Rick Warren: How to Leave Behind a Proud Family Legacy

Saddleback Church Pastor Rick Warren participates in a panel discussion during the Clinton Global Initiative in New York September 26, 2008.
Saddleback Church Pastor Rick Warren participates in a panel discussion during the Clinton Global Initiative in New York September 26, 2008. | (Photo: Reuters/Chip East)

The best way to leave an "awesome" family legacy is to live for others instead of yourself, Rick Warren says.

Warren, who serves as head pastor of the 20,000-member Saddleback Church, said in a recent devotional that raising your children under the model of "dedication, service, generosity, and prayer" is the best way to leave a family legacy.
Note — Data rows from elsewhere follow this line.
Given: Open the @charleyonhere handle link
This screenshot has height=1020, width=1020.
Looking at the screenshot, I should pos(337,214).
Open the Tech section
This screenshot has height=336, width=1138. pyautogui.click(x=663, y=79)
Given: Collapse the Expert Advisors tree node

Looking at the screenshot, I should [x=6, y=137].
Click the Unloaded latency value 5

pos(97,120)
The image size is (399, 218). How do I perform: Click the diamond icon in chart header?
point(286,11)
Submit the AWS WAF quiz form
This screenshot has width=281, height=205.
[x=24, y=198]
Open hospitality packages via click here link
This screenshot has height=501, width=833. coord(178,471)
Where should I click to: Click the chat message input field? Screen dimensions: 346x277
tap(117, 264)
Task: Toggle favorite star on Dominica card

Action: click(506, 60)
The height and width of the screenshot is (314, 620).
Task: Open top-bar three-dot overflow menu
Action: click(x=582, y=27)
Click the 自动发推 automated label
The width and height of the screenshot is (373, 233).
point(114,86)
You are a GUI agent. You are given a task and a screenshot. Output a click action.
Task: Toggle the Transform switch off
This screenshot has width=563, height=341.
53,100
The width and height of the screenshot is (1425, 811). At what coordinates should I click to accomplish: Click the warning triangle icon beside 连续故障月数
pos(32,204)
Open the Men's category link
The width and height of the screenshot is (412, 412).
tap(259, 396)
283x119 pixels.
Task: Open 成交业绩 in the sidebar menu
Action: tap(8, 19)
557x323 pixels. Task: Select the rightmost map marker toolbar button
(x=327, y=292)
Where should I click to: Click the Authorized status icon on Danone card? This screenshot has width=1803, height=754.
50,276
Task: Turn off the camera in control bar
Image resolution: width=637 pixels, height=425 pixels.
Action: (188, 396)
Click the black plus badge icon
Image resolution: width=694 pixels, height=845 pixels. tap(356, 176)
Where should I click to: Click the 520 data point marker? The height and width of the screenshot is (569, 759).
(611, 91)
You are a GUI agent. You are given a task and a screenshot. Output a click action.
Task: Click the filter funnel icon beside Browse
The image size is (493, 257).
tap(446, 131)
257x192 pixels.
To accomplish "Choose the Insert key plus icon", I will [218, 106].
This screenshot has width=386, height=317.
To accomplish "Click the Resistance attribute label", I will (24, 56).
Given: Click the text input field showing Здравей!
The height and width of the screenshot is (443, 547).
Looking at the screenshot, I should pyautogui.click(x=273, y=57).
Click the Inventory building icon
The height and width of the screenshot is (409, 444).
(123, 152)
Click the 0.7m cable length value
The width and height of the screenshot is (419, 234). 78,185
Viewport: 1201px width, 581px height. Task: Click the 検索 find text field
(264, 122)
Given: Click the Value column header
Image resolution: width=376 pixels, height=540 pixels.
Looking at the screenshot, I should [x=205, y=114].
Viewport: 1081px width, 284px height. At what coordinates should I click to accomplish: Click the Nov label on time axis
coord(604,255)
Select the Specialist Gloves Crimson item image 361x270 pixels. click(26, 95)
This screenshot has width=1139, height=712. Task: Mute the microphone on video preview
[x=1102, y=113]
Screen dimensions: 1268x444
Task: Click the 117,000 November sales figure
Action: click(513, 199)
The Southern California pastor uses the example of his own childhood, saying that although his family was very poor, they had the gift of hospitality, giving away food from their garden and inviting people over for meals.

Great families "teach each other to show love and to do good deeds. Good deeds are called ministry. They are called service," Warren writes, suggesting that good Christian parents "teach their kids that God made them and shaped them for a mission."

He uses the example in Acts 10:2 NIV, which describes Cornelius' family as generous, "devout and God fearing."

Warren concludes his message with a prayer for family legacy, which reads in part: "Dear Jesus Christ, I want to live an awesome life. And I want to have an awesome family. I know I won't have either if I just live for myself. So today I give myself to you. As for me and my house, we're going to serve the Lord. I want my family to be a place of play and fun, not just work and negativity. I want my family to be a place where we encourage each other to grow constantly. I want to be a family that is a shelter in the storm, a safe haven, a refuge."

"[…] I want my family to serve you by serving others. Help us to find our family mission, our purpose, what you shaped our family to do," the prayer adds.

Warren has spoken on the importance of family before, saying at the 2015 Catholic Church's World Meeting of Families conference in Philadelphia, Pennsylvania, that the family can serve as "a launch pad for ministry."

In a modern society with skewed values, the family can also serve as a stable force for Christianity and morals, Warren told the conference.

"We need to revitalize our worship, minimize our differences, mobilize our members, and evangelize the lost, and we need to re-energize our families," the pastor said.

When speaking on the troubles of the modern era, Warren told conference attendees: "In today's society, materialism is idolized, immorality is glamourized, truth is minimized, sin is normalized, divorce is rationalized, and abortion is legalized."